There is alos another problem here: The blackmailer could also request an alternative payment which is not related to the trade tx. Asking the peer to send 0.6 BTC to his address otherwise he will not cooperate. But this has one big disadvantage for the blackmailer: The victim has no guarantee that the scammer will stick to his word after he sent the BTC. In fact there is no reason to trust him at all. 

So all in all it was a complicate system which could not be built with solid security. It can still work in small scale (Bitmarkets used that but it never took off), but building a system with such a security risk is not a good idea.

### Why that proposal is not vulnerable to blackmail
In that proposal the blackmailer cannot success as the victim will have the alternative option to request reimburesment. By doing that he need to broadcast the time locked payout to the donation receiver, thus guaranteeing that the scammer will never get out any BTC. If the scammer does not request for reimburesment as well, the victim has very high chances to get the refund even without the need to proof anything. If the scammer is so naughty to also ask for reimbursement he risks that he will lose even more money (the request costs some fee in BSQ) and both need to deliver some proof to a mediator.

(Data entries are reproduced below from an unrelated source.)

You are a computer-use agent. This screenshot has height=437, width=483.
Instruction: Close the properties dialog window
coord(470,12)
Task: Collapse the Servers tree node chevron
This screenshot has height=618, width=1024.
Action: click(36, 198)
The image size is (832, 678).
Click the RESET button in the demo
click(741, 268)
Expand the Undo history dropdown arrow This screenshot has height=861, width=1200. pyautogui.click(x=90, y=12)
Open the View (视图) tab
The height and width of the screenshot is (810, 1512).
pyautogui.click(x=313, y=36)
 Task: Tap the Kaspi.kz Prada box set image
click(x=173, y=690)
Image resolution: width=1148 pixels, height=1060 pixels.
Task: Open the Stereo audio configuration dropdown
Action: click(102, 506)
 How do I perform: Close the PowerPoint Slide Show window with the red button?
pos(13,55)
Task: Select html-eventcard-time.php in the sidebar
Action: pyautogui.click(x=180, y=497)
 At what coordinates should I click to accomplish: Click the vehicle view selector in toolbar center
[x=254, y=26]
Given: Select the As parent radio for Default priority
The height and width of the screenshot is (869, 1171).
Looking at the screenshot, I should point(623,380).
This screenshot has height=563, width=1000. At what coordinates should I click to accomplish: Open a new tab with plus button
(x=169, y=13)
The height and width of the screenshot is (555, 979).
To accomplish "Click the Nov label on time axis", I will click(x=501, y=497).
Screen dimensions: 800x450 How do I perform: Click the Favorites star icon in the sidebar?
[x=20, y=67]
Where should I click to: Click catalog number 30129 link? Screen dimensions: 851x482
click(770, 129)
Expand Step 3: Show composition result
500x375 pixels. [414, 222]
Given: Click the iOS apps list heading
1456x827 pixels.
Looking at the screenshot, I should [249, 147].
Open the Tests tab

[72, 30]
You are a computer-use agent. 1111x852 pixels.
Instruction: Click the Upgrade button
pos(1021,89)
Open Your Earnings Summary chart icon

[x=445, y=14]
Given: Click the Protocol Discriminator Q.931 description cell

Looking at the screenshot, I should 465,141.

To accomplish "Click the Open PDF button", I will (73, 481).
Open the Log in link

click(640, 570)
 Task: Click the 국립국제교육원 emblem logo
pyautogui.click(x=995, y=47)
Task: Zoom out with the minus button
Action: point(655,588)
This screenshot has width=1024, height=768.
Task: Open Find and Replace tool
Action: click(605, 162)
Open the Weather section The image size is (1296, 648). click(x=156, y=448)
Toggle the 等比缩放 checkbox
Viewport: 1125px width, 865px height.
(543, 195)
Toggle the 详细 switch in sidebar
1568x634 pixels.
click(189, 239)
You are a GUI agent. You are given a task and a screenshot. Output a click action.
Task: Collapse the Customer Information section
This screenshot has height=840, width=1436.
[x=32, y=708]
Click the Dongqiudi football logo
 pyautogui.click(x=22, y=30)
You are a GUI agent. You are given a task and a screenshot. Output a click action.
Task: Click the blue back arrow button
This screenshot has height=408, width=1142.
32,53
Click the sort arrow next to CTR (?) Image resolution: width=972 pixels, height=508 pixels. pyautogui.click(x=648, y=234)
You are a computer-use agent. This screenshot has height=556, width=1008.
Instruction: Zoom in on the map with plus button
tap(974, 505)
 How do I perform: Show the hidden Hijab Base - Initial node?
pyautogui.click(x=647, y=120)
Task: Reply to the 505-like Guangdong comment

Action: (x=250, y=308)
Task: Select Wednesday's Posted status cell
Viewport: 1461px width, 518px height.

In case the cryptographic proof with PageSigner cannot be made, they need to provide something alternative to gain more trust fo their version (ID verification or BSQ bond,...). If the victim can prrof with PageSigner and the scammer not he has lost already. He does not know in advance if the victim will/can deliver a PageSigner based proof.

So it is not very attractive for a scammer to try to get reimbursed as if he cannot convince the mediator and stakeholders he risks to lose even more (security deposit, BSQ fee, time and effort).
Even if he would succeed, it will be hard to repeat such scams as stakeholders will become more critical if there are more cases specially if that would be the same person. repeated reimbursements to the same person will be taken very seriously and have high chance to get rejected.     

Btw: Alternatively to ID verification we might be able to use the bank account data to avoid repeated scams (similar to account age witness or proposal #27 ). But I assume both will be not be required as scammers don't even try it with so little chance of success.